_YOUR GOAL_
State, as a number alone, how many lines of the entries contain the word "agent".

_MATERIAL SUPPLIED_
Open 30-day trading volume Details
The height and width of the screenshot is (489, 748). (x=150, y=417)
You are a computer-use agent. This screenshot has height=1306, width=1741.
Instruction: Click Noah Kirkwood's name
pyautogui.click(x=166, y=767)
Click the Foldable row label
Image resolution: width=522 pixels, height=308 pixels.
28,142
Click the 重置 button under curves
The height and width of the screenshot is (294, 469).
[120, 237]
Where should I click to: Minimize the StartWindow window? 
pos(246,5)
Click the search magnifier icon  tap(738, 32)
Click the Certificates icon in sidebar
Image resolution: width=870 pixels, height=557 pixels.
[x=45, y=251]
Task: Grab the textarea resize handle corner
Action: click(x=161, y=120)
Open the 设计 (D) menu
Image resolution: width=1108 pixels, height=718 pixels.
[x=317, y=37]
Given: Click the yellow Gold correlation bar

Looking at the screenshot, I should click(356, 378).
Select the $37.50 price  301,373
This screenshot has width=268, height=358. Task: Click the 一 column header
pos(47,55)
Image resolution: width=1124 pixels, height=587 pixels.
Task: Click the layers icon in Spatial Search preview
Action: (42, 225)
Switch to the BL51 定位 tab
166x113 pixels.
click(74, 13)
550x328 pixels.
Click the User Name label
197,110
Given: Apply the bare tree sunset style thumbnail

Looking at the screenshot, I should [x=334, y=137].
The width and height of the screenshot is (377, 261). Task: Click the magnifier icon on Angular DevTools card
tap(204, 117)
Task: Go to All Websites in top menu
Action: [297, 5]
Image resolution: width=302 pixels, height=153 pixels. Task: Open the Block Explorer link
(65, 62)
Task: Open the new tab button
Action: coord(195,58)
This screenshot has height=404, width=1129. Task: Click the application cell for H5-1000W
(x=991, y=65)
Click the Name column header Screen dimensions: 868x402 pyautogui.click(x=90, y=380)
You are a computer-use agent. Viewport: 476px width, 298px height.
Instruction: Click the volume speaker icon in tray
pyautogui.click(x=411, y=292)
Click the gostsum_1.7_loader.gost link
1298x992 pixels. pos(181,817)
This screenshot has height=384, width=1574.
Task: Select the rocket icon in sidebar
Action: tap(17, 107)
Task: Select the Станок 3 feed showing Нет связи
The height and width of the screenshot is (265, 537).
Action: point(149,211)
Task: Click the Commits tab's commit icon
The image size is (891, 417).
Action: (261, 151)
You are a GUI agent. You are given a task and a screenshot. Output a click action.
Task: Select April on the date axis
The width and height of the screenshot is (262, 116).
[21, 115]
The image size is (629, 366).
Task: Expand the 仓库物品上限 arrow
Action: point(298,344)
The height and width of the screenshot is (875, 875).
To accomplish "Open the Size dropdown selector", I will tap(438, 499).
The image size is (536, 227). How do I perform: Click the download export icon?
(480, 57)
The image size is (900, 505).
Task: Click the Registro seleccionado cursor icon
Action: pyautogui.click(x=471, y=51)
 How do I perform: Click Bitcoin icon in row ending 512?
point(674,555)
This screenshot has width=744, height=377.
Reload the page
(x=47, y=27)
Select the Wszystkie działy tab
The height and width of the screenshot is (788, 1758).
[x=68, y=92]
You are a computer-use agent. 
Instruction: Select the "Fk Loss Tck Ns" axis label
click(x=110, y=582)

_SOLUTION TO THIS TASK_
4